Tarefas -
A. Traduza para o inglês esta frase do texto exibido: "Os fatos existem independentemente de observadores que os interpretem."
B. Segundo o texto exibido, por que a afirmação "a grama é verde" apenas parece um fato? Responda em uma a três frases.

Texto exibido -
Ora, a marca, o dado, é sempre objetivo – um fato. Os fatos existem independentemente de observadores que os interpretem. Já a informação contém um elemento subjetivo: o significado, que é sempre interpretativo. O significado pode ser compreendido por várias pessoas o que o torna intersubjetivo, o que muitos confundem com objetividade. Quando digo que a grama é verde, isso parece um fato. Mas o significado de verde para um daltônico é bem diferente do meu. Aliás, varia de pessoa para pessoa. O fato é que a grama reflete alguns comprimentos de onda da luz e absorve outros, mesmo que isso não signifique nada para ninguém. Esta grama do jardim que está diante de mim (fenômeno diria Kant) é um fato que encerra em si milhões de aspectos que também são fatos, muitos deles desconhecidos ou não percebidos por ninguém. Entretanto, o conceito de grama, a palavra grama, que permite a comunicação e o entendimento entre nós, isso não é um fato, é um significado intersubjetivo.

Listagem -
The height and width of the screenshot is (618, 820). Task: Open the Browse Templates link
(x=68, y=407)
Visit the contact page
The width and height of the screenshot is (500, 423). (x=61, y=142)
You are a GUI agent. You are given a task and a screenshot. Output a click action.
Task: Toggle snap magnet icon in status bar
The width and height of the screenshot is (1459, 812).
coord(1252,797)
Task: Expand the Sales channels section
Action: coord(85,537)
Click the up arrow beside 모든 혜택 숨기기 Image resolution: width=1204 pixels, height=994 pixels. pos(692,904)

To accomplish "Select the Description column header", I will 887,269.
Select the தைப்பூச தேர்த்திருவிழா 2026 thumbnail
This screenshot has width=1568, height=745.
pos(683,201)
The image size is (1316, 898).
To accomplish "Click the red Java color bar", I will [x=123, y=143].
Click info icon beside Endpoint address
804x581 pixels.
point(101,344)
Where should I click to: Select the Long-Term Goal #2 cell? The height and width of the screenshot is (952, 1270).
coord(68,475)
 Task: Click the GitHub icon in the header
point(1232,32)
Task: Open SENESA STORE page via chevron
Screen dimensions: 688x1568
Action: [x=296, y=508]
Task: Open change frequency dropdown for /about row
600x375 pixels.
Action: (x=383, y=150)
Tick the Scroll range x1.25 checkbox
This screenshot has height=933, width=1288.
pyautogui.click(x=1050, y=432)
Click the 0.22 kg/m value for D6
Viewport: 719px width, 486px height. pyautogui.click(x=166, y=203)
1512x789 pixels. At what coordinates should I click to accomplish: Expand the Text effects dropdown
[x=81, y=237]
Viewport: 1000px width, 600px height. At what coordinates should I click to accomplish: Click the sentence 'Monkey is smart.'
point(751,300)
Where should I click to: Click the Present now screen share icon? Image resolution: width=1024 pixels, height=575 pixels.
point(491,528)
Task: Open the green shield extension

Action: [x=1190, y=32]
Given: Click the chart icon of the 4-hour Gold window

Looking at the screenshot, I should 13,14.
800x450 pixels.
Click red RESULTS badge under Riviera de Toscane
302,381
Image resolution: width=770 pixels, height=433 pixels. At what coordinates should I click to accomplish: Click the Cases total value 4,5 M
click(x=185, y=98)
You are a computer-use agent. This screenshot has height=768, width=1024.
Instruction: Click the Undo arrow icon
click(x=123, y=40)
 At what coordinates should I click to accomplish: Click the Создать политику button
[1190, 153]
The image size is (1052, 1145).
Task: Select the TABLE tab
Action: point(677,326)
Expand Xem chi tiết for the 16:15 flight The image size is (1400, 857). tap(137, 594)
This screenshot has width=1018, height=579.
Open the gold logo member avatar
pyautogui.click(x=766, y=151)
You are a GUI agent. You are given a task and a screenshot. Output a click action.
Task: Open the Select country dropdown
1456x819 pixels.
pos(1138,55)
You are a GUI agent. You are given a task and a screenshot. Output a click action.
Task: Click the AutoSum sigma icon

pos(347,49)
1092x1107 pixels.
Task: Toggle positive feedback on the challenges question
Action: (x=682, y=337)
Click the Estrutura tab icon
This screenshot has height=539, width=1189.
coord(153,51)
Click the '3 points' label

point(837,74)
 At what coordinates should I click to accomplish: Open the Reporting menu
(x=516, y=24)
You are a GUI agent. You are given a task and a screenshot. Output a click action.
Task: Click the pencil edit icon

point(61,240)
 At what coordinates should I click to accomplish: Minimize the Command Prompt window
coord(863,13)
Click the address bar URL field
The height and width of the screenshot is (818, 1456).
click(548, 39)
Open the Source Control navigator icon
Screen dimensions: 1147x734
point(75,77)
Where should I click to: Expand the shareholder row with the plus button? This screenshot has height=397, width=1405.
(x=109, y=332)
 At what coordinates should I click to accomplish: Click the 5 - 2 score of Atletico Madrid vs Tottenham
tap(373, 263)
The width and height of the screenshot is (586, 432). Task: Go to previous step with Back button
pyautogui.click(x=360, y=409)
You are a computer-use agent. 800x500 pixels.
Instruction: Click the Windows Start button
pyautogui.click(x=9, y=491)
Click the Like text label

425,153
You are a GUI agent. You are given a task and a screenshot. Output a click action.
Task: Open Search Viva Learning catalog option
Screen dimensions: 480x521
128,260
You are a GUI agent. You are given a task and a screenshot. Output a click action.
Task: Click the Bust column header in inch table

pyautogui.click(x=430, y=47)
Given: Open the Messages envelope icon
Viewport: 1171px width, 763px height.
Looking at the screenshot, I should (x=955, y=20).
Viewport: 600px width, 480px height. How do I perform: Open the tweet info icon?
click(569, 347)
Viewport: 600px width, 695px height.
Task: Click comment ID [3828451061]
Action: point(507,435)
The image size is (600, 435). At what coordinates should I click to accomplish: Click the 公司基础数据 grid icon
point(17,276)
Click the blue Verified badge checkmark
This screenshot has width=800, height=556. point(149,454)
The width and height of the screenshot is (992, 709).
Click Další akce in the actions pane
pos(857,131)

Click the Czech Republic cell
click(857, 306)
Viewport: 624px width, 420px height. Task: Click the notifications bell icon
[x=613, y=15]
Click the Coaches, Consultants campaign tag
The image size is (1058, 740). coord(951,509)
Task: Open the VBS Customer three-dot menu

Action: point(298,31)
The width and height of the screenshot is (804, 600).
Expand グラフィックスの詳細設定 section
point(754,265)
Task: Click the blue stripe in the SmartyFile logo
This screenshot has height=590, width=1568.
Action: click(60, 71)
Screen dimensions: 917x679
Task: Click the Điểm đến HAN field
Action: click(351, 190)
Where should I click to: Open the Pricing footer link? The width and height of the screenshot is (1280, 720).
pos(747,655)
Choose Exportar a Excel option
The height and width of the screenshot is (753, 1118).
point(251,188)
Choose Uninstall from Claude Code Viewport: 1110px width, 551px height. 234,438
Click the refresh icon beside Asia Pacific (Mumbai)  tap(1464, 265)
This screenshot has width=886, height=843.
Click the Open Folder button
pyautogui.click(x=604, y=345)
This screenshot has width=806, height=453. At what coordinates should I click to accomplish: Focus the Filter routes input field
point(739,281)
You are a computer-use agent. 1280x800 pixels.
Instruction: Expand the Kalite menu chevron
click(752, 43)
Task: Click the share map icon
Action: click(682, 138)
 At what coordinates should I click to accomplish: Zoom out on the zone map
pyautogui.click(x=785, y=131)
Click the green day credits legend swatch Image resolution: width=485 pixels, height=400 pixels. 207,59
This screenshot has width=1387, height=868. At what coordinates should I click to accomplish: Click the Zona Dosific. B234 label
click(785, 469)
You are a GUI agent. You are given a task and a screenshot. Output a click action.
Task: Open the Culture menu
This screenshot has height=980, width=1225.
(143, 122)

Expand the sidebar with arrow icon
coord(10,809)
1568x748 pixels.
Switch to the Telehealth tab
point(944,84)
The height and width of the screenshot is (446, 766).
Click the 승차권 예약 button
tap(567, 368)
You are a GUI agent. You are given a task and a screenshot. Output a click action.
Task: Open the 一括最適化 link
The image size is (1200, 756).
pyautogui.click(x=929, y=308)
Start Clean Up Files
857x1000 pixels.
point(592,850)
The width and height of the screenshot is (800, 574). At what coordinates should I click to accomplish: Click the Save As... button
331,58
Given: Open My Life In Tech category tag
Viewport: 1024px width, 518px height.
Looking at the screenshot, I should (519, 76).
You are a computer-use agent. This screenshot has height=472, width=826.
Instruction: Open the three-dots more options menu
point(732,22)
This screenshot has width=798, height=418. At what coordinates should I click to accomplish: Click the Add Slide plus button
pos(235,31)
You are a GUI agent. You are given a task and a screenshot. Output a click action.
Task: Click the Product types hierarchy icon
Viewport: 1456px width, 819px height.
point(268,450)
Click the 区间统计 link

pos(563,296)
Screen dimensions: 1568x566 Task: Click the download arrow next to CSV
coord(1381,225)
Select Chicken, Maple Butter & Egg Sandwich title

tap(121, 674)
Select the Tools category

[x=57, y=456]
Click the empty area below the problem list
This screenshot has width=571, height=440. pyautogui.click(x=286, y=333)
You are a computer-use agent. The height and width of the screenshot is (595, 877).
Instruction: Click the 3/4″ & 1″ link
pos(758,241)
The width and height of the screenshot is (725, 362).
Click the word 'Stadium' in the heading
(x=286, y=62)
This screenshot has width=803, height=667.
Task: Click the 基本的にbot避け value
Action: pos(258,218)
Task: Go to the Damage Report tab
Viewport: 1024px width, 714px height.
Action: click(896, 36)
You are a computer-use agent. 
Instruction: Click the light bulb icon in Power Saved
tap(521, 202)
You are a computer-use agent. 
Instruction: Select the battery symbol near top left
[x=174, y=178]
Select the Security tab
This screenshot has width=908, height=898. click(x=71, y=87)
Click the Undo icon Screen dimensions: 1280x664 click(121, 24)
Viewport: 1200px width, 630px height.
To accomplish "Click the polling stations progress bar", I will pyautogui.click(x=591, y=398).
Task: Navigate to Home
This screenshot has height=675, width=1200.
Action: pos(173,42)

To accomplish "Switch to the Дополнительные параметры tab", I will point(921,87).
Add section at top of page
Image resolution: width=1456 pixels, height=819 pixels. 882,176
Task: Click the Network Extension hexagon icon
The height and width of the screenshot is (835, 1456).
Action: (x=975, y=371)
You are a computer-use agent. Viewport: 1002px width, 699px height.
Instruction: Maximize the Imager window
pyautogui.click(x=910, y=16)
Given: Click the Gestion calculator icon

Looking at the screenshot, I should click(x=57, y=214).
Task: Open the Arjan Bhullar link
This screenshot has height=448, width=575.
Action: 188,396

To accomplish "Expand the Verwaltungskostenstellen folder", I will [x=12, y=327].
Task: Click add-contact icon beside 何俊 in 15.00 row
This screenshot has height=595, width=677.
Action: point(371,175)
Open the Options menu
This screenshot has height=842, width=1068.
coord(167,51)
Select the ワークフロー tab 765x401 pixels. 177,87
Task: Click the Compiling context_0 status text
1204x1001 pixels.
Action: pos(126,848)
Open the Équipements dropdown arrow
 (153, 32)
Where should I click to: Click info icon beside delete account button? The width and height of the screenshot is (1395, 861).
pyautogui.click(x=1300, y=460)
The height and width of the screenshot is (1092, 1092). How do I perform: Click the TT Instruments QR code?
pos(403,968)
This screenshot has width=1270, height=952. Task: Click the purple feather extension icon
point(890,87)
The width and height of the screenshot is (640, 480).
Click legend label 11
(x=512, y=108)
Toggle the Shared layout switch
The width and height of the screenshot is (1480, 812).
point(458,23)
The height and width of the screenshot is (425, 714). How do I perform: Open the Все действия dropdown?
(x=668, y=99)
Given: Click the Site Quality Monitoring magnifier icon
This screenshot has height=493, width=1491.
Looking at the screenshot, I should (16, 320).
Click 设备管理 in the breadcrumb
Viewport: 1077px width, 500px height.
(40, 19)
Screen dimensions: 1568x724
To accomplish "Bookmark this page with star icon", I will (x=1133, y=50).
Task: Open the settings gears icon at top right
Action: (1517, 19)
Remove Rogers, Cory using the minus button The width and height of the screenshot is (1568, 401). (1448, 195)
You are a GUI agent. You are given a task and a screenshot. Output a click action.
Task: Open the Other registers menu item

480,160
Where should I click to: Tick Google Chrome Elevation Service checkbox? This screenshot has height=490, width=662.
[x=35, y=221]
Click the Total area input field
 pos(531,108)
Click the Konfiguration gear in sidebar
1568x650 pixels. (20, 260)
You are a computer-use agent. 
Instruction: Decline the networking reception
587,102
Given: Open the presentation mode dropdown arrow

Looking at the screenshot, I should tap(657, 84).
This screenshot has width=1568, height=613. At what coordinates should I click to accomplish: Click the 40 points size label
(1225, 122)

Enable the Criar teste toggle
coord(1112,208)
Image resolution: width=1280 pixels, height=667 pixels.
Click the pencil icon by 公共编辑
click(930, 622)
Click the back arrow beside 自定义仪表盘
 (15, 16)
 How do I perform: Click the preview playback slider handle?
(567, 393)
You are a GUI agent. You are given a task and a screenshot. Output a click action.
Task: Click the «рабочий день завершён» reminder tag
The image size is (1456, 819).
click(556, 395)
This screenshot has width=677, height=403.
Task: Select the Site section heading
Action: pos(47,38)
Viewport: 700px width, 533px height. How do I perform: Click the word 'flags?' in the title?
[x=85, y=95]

Respostas -
A. Facts exist independently of observers who interpret them.

B. Porque o significado de "verde" não é o mesmo para todos: para um daltônico é bem diferente, e varia de pessoa para pessoa. O fato, em si, é que a grama reflete alguns comprimentos de onda da luz e absorve outros.